▶ [Materials provided]:

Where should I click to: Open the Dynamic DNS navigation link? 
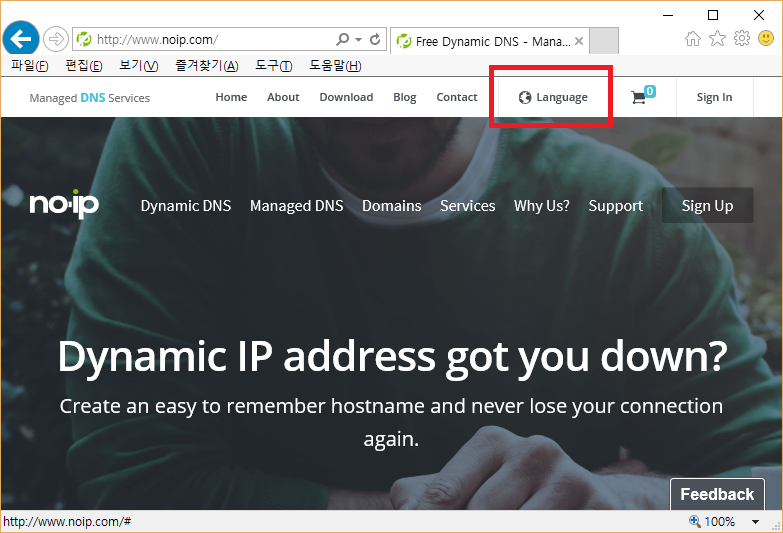[x=185, y=205]
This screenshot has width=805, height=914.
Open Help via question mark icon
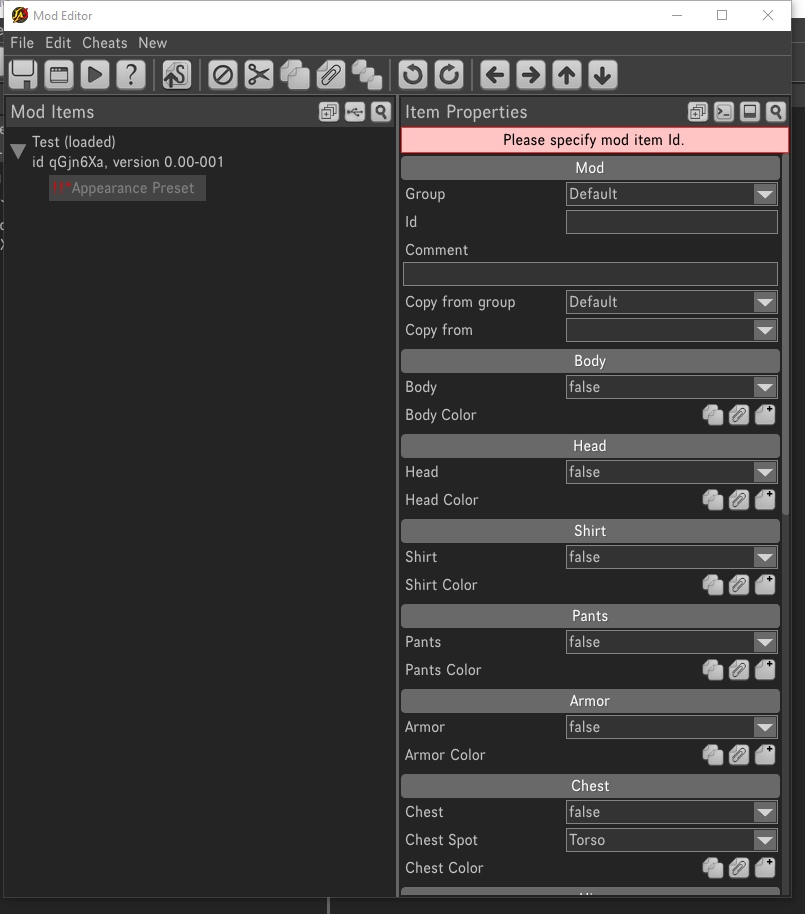130,74
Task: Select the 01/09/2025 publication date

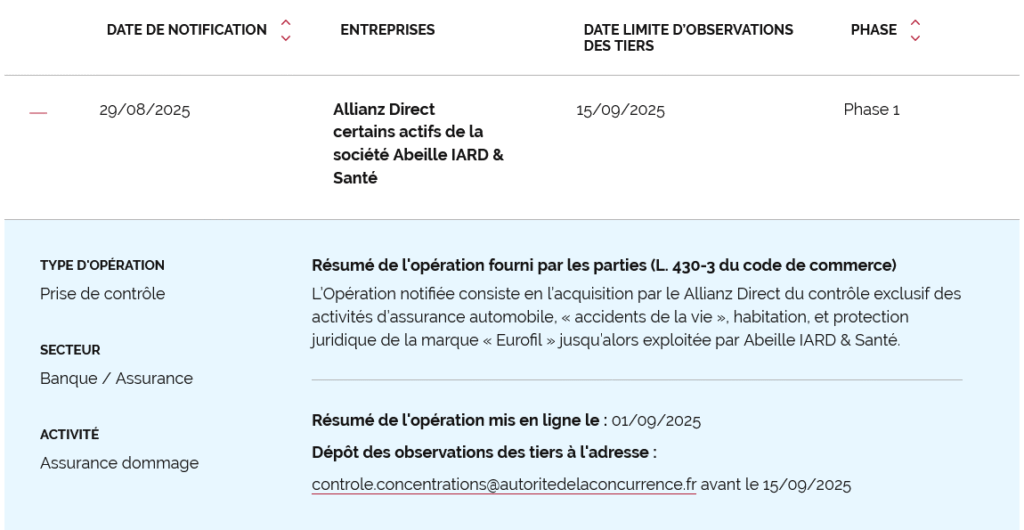Action: (656, 421)
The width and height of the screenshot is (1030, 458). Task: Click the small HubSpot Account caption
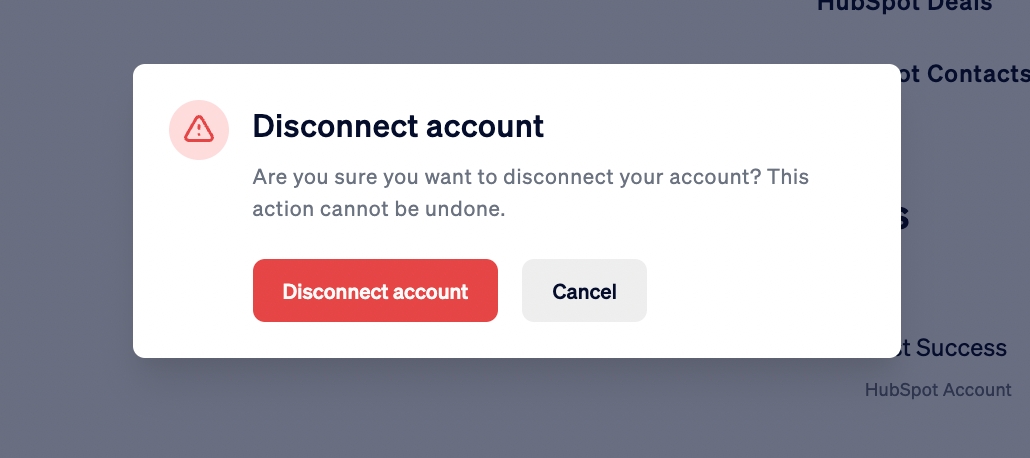(x=938, y=390)
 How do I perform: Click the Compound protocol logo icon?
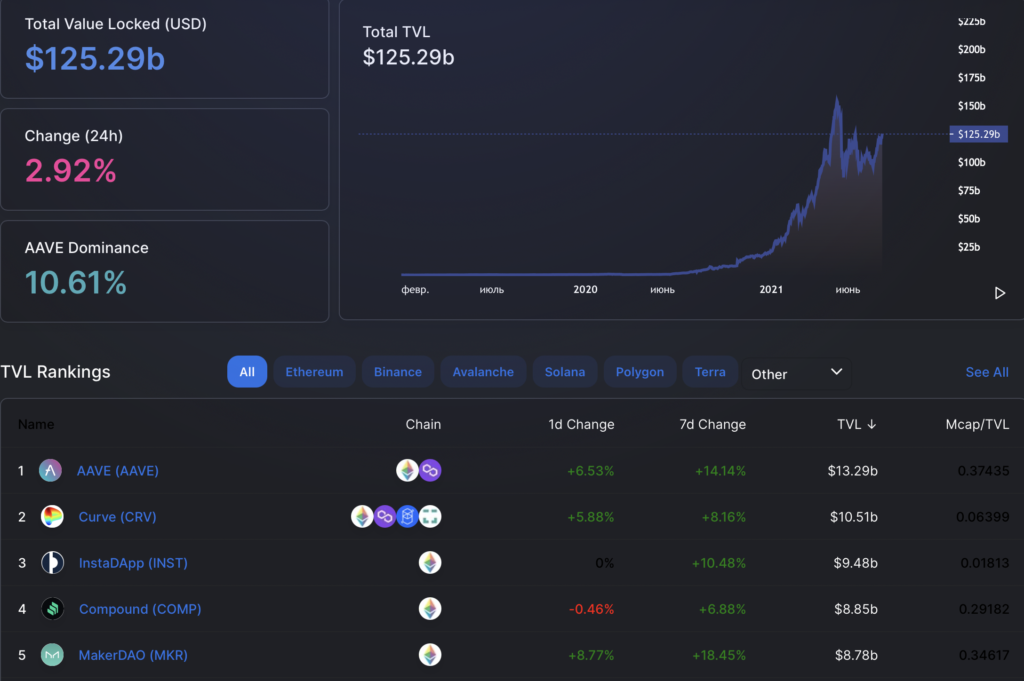[50, 609]
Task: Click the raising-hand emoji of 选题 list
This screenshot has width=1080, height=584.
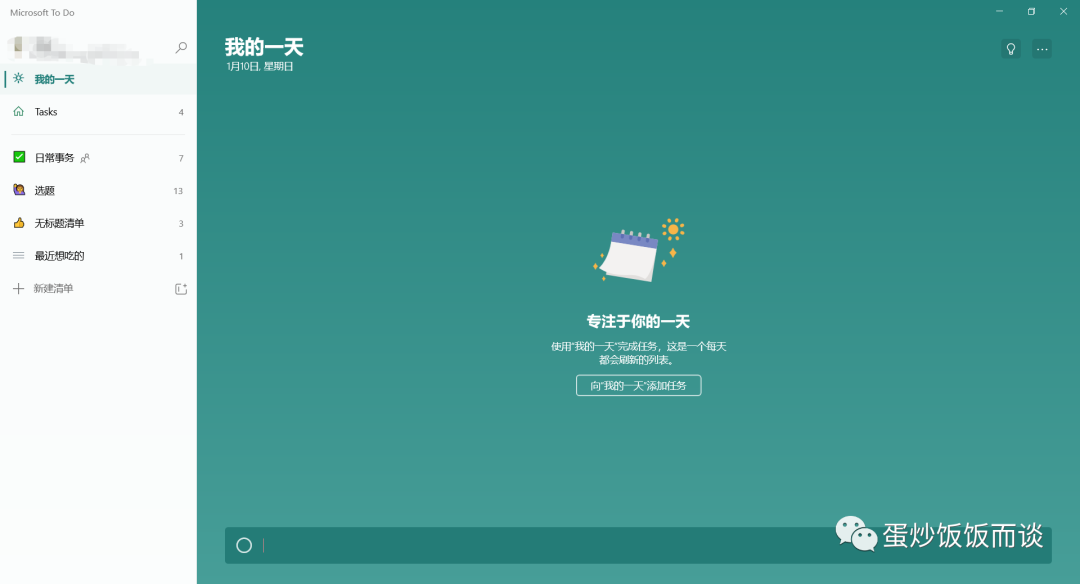Action: (x=18, y=190)
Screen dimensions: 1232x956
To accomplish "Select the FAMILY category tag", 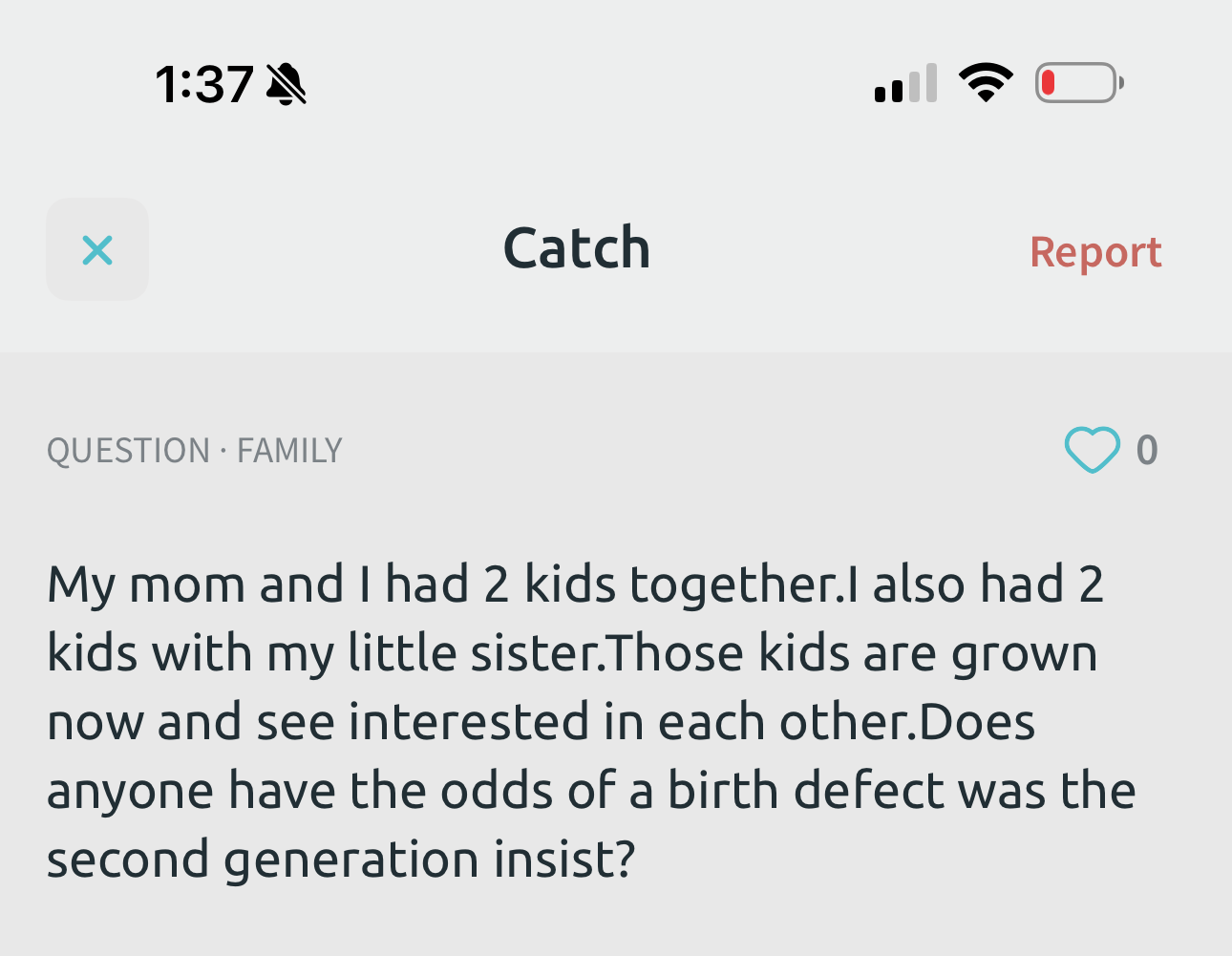I will (x=289, y=451).
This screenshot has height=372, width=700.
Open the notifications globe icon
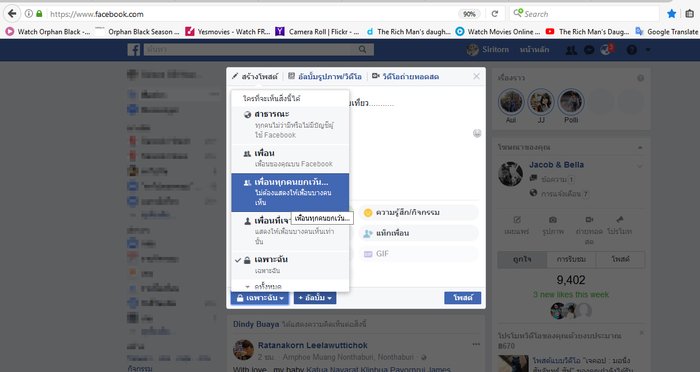point(606,50)
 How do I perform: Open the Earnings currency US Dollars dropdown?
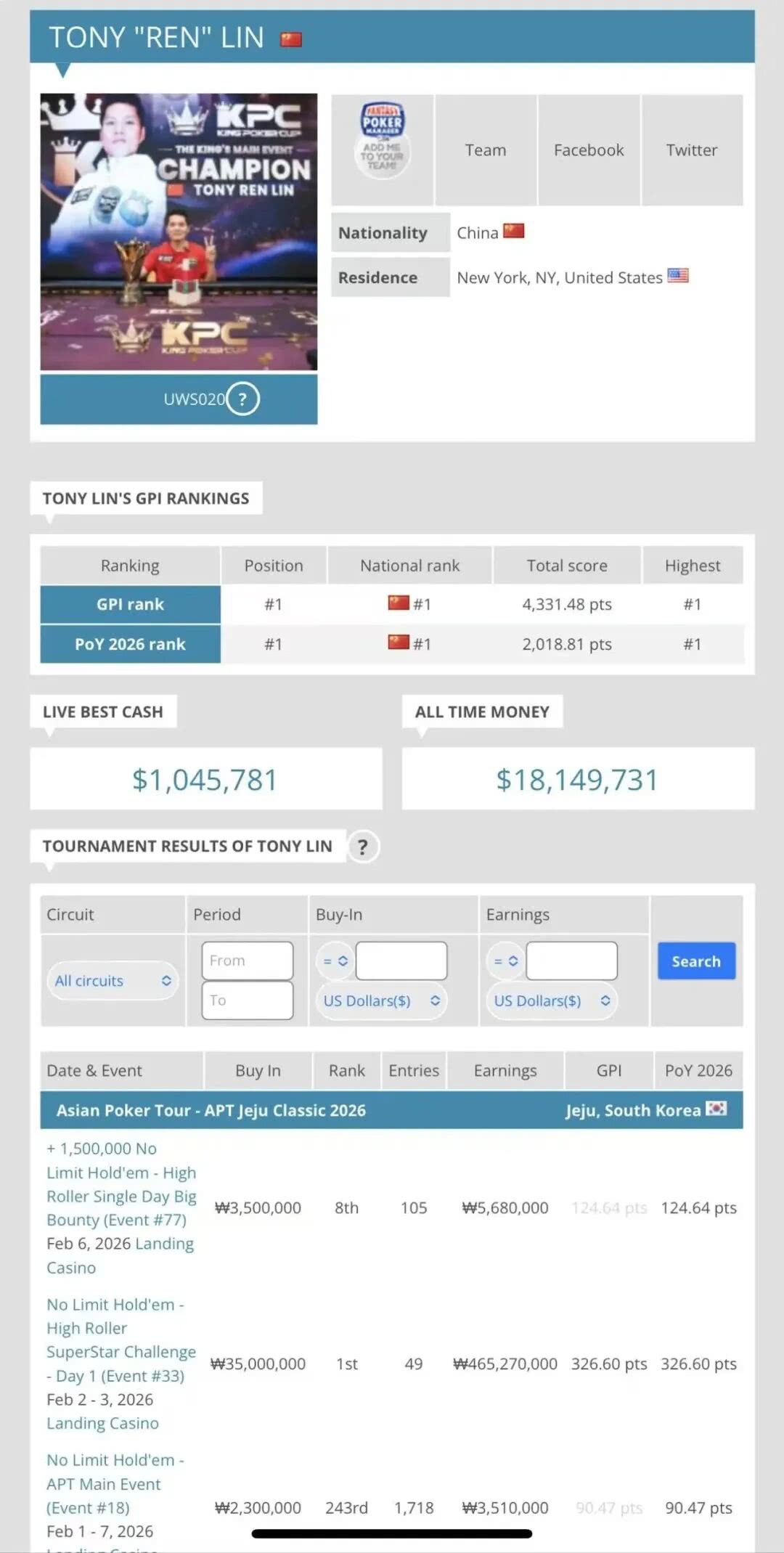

▶ [Exercise]: Pick out every line in the records above that contains the word "perform", and copy each one. Only matches with the same upper and lower case count.

▶ [Worked solution]:
 How do I perform: Click the Compound protocol logo icon?
 How do I perform: Open the Earnings currency US Dollars dropdown?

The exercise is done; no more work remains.